To celebrate surviving — or just to cook, which is the same thing — I made pork belly sisig. Sisig is a Kapampangan dish, from Pampanga province, and it's the most aggressive Filipino recipe I know. Pig face — ears, cheeks, jowl — chopped, grilled, then sizzled on a hot plate with onions, chili peppers, calamansi, and a raw egg cracked on top that cooks in the residual heat. The dish arrives spitting and popping and smelling like char and citrus and the particular audacity of a cuisine that looked at a pig's face and said, "That's dinner."
I used pork belly instead of pig face because sourcing pig face in Anchorage requires connections I don't have and Lourdes doesn't either. The belly crisped under the broiler, then got chopped into small pieces and tossed in a screaming-hot cast iron with onions and peppers and a generous squeeze of calamansi. The egg went on top — cracked directly onto the hot meat — and the whites set while the yolk stayed runny, golden, a pool of richness in the middle of the char.

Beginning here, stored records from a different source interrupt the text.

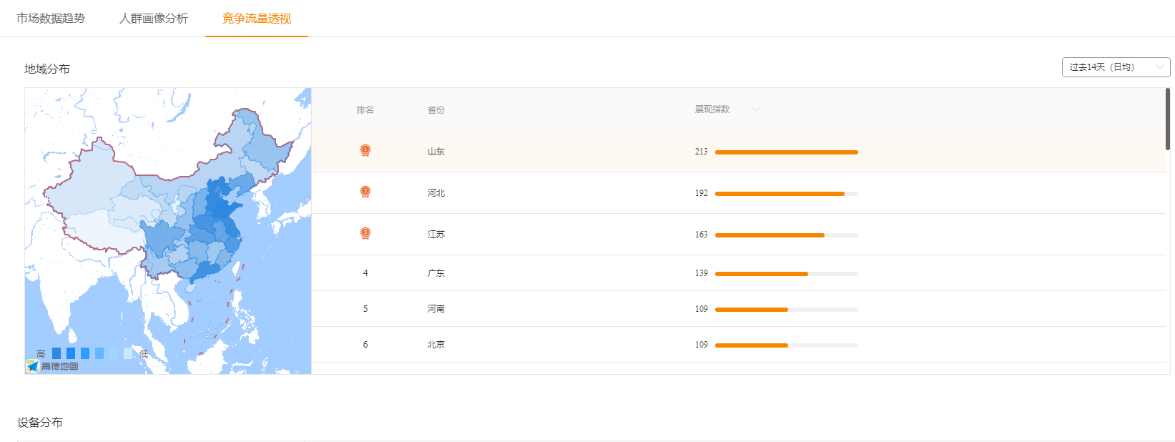This screenshot has width=1175, height=442.
Task: Click the 高德地图 logo on the map
Action: click(x=52, y=366)
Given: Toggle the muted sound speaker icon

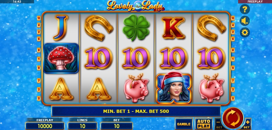Looking at the screenshot, I should (x=244, y=21).
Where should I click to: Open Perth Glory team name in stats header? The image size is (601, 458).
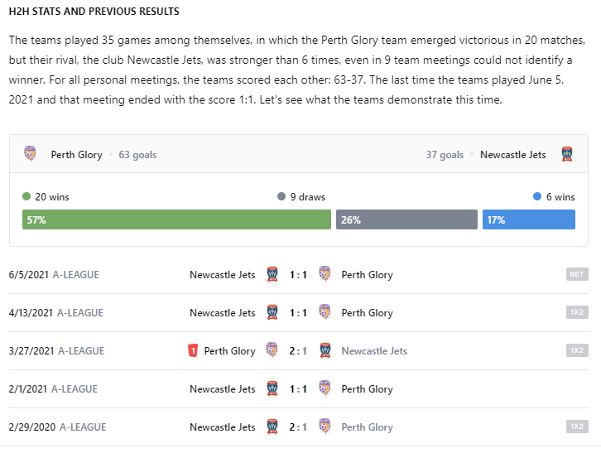tap(77, 155)
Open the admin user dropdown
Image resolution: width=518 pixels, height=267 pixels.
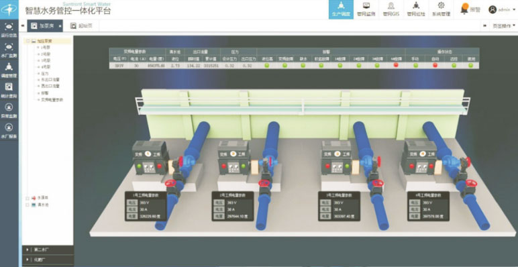[502, 9]
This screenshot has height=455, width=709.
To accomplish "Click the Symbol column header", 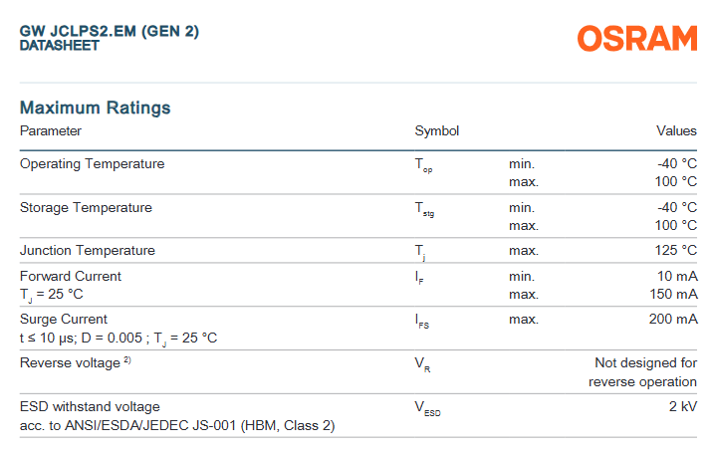I will [x=436, y=131].
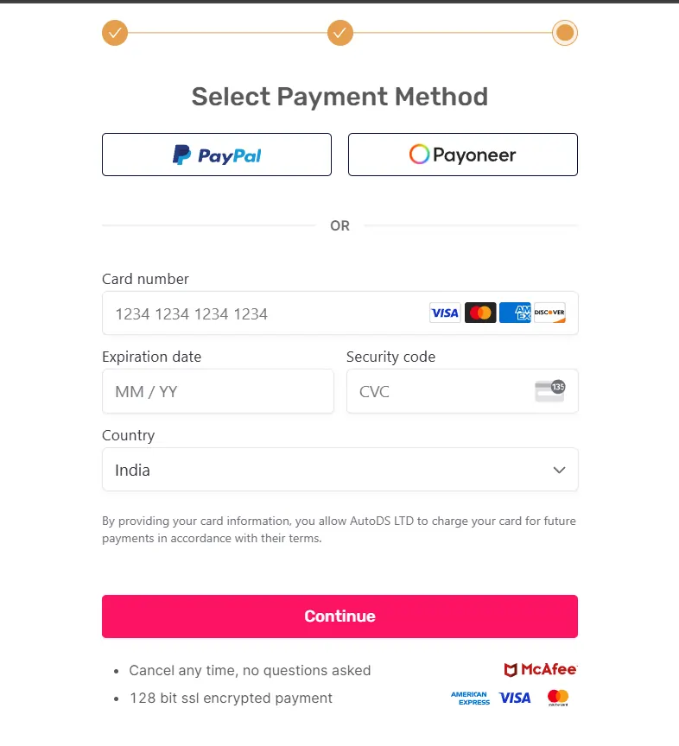679x746 pixels.
Task: Focus the Card number input field
Action: [259, 313]
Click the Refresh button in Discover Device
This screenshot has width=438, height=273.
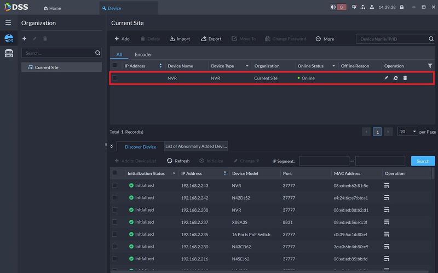coord(178,161)
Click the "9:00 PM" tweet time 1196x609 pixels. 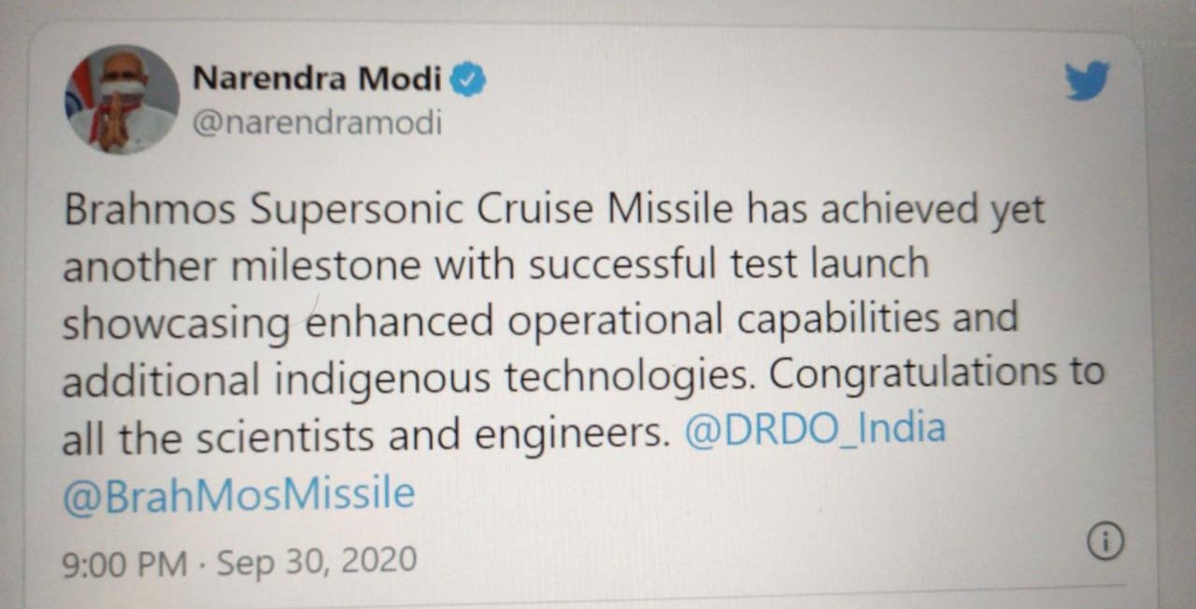click(x=124, y=563)
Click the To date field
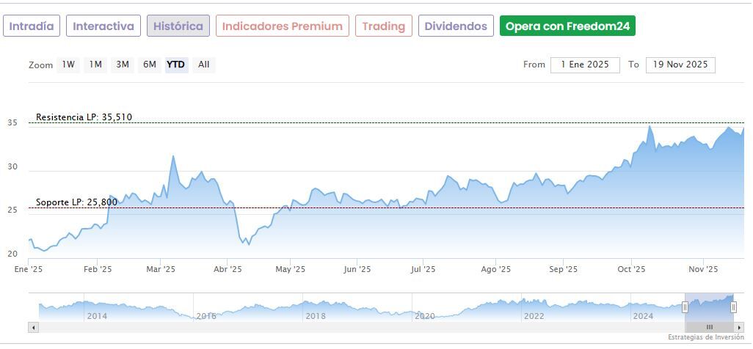The width and height of the screenshot is (753, 349). (x=680, y=65)
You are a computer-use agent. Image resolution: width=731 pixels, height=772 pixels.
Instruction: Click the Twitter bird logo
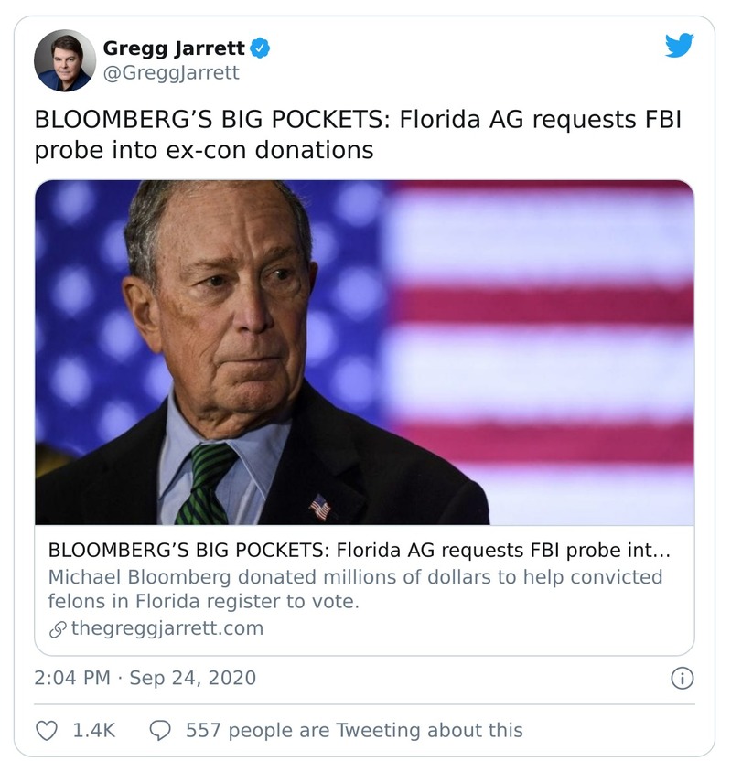click(x=679, y=46)
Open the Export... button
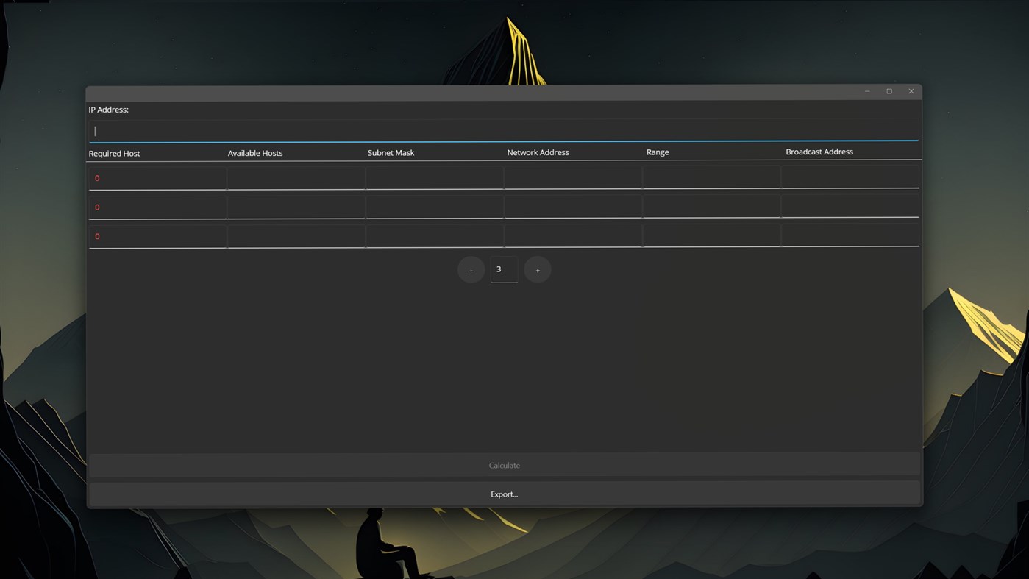 505,494
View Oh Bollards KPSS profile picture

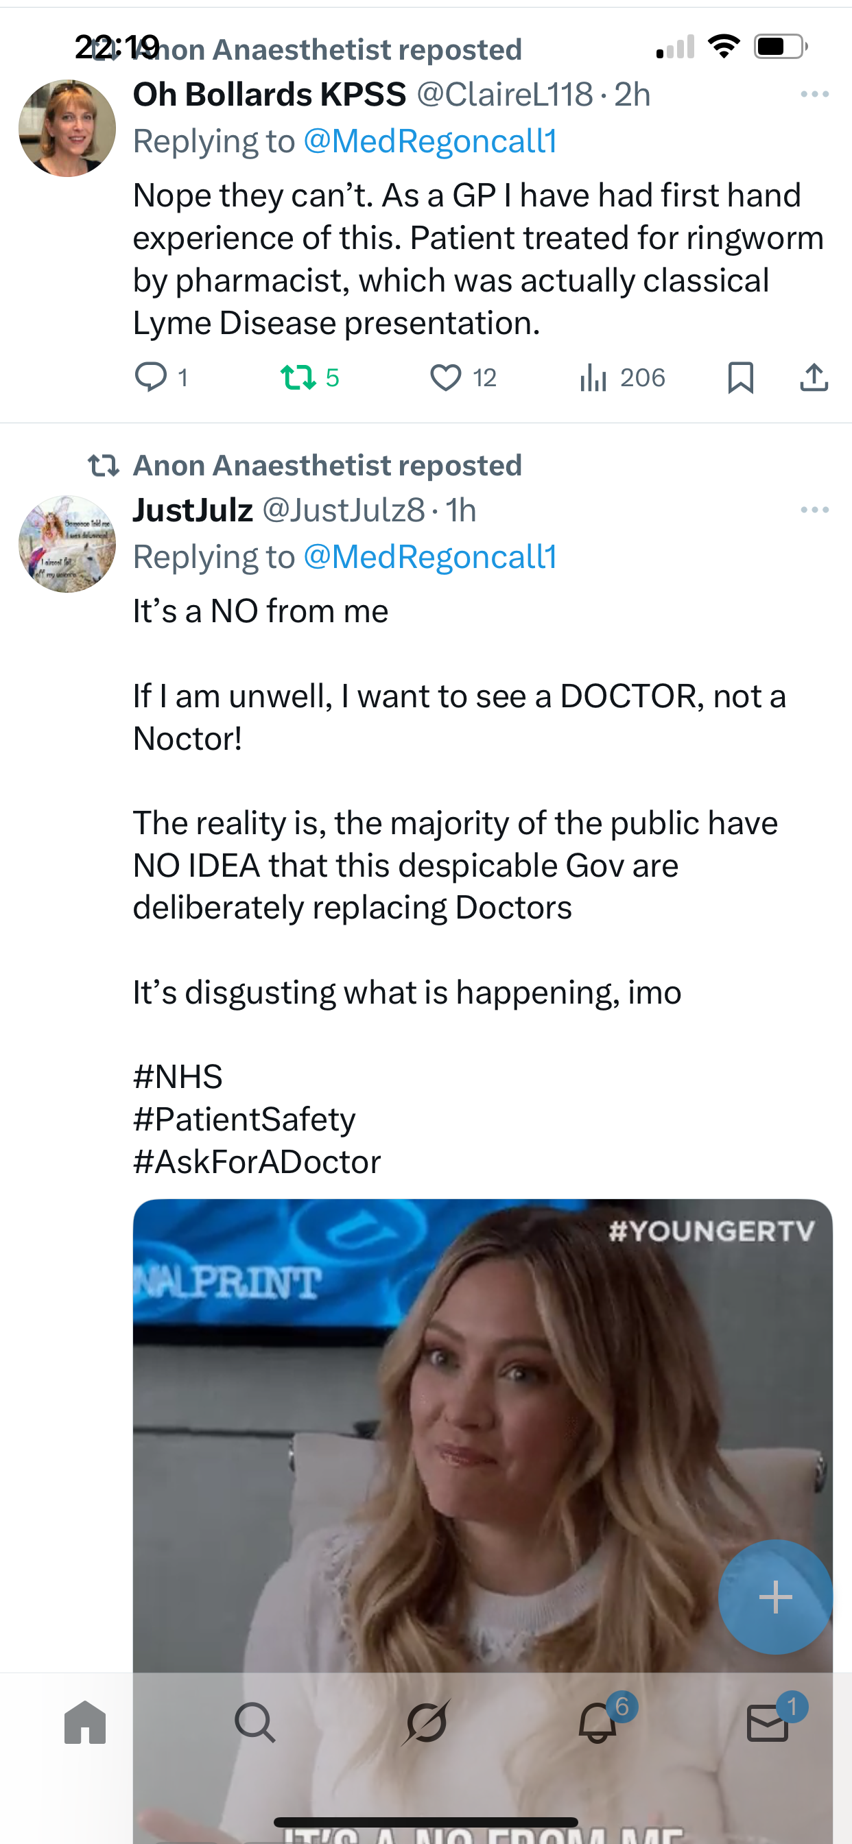[67, 128]
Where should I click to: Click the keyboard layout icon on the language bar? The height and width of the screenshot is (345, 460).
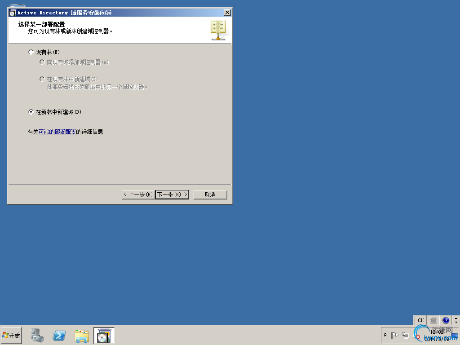(x=433, y=320)
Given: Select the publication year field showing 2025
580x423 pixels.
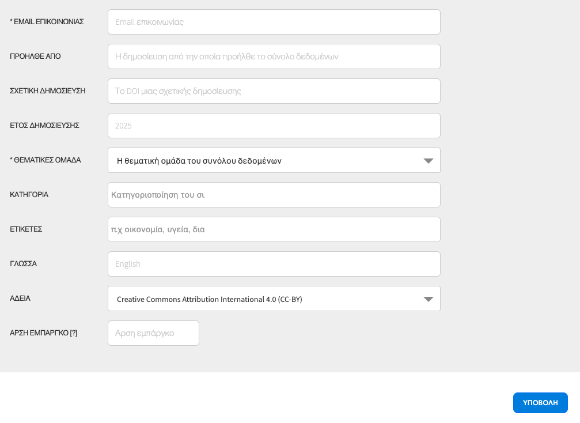Looking at the screenshot, I should pos(274,126).
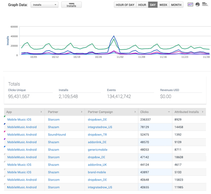The height and width of the screenshot is (194, 211).
Task: Switch to line chart view icon
Action: click(x=190, y=5)
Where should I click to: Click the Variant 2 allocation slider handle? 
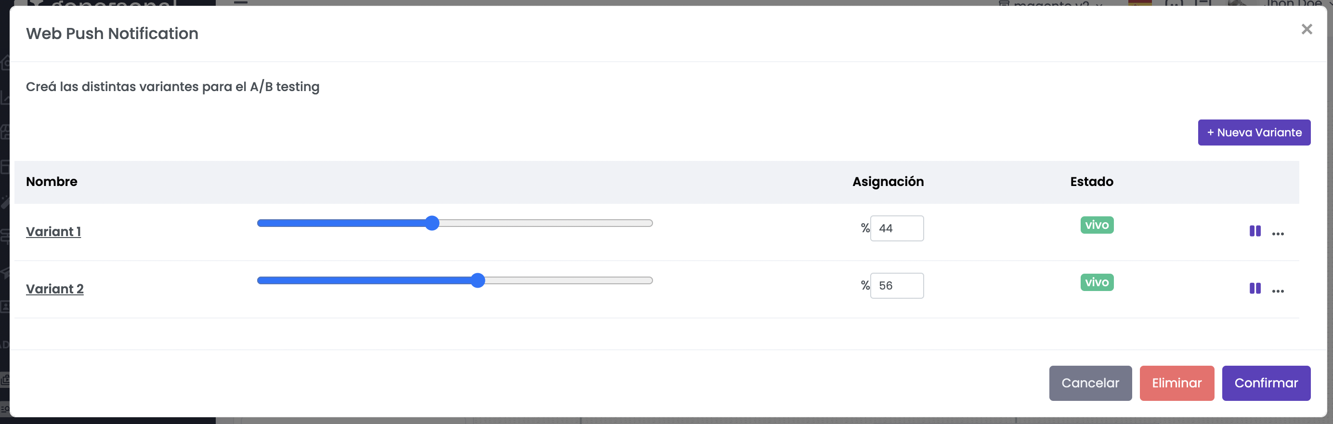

I ate the sisig directly from the pan, standing at the stove, with rice in my other hand. It was messy and aggressive and unapologetically delicious, and it felt like the right food for the end of February — a month that tried to break me, again, and didn't, again, and the celebration of not-breaking should be loud and hot and served from a pan that's still sizzling. March now. The light is winning. I'm still here. The sisig says so.
The sisig was the celebration—loud and hot and unapologetic—but the pork belly left enough behind for a second act the next day, and that’s when I turned to Cuban sandwiches. If sisig is the victory cry, a Cuban sandwich is the quiet, satisfied exhale after: slow-cooked pork layered with ham, Swiss, pickles, and mustard, then pressed until the outside shatters and everything inside goes molten. It’s another dish that knows what it’s doing with pork, another cuisine that wastes nothing and apologizes for nothing, and after a February like mine, cooking from a place of abundance—a slow cooker doing its patient work while I rest—felt exactly right.
Cuban Sandwiches {Slow Cooker or Pressure Cooker}
Prep Time: 20 minutes | Cook Time: 8 hours (slow cooker) or 90 minutes (pressure cooker) | Total Time: 8 hours 20 minutes | Servings: 8
Ingredients
- Mojo Pork:
- 3–4 lbs boneless pork shoulder, trimmed of excess fat
- 6 cloves garlic, minced
- 1/3 cup fresh orange juice
- 1/4 cup fresh lime juice
- 3 tablespoons olive oil
- 2 teaspoons ground cumin
- 1 teaspoon dried oregano
- 1 teaspoon smoked paprika
- 1 teaspoon salt
- 1/2 teaspoon black pepper
- For the Sandwiches:
- 8 Cuban rolls or soft hoagie rolls, split
- 1/2 lb deli ham, thinly sliced
- 1/2 lb Swiss cheese, sliced
- 1/2 cup dill pickle slices
- 3 tablespoons yellow mustard
- 2 tablespoons butter, softened
Instructions
- Make the marinade. Whisk together garlic, orange juice, lime juice, olive oil, cumin, oregano, smoked paprika, salt, and pepper in a small bowl.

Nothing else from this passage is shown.